Jembatan bambu itu menghubungkan dua kecamatan, yaitu Kecamatan Lendah, Kulon Progo dan Kecamatan Pajangan, Bantul. Kedua kecamatan ini sesungguhnya ‘berdekatan’, meski berbeda kabupaten, tetapi dihalangi sungai Progo. Masyarakat yang tinggal di wilayah Kecamatan Lendah, setidaknya di Desa Ngenthak, saat hendak pergi ke Bantul harus melewati sungai Progo, dan jembatan bambu merupakan jalan pintas untuk menuju Bantul, Yogya dan tempat-tempat lain.

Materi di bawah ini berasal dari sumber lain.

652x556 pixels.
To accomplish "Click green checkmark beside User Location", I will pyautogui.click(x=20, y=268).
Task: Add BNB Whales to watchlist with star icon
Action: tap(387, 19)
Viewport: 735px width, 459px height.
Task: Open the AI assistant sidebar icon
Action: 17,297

Jembatan ini dibangun selama musim kemarau tiba. Pada musim ini air sungai Progo mulai mengering. Biasanya, pada musim penghujan air sungai Progo tinggi. Warga masyarakat menggunakan gethek untuk menyebrang. Selama musim kemarau, jembatan bambu menggantikan fungsi gethek.

Bermacam jenis kendaraan, kecuali kendaraan roda empat, bisa melewati jembatan bambu ini. Karena jembatannya kecil, kendaraan tidak bisa melaju dua arah. Secara bergantian pengguna jembatan sudah biasa mengaturnya sendiri. Saat di seberang yang satu ada kendaraan lewat, di seberang yang lain kendaraan harus menunggu, supaya tidak bertemu di tengah jembatan. Kalau hal itu dilanggar, keduanya bisa jatuh kedalam sungai.

Melewati jembatan bambu ini tidak gratis. Sekali lewat pengguna harus membayar Rp 1.000. Jadi, kalau pulang pergi harus membayar Rp 2000. Setiap hari, jembatan ini tidak pernah sepi. Yang paling ramai pada pagi hari saat orang berangkat kerja, sekolah dan ke pasar. Sore pada jam pulang kerja, jembatan penuh antrean. Siang hari, saat pulang sekolah jembatan juga tidak sepi dari orang lewat.

Dari jembatan bambu, kita bisa mencoba untuk mengerti. Hal-hal yang kelihatan sepele namun seringkali tidak diperhatikan. Warga setempat, yang telah melakukan secara bergenerasi, sampai hari ini mempertahankan siklus jembatan bambu dan gethek yang terus berjalan. Selain menghasilkan uang dan menjadi mata pencaharian, jarak yang jauh bisa menjadi dekat. Dalam konteks ini, jalan pintas tidak buruk. Justru mempercepat keperluan menempuh jarak puluhan kilometer.

Kalau rakyat memiliki ‘jalan pintas’ untuk kebaikan, kenapa justru elit politik menggunakan ‘jalan pintas’ untuk kepentingan dirinya? Belajarlah dari ‘jalan pintas jembatan bambu’.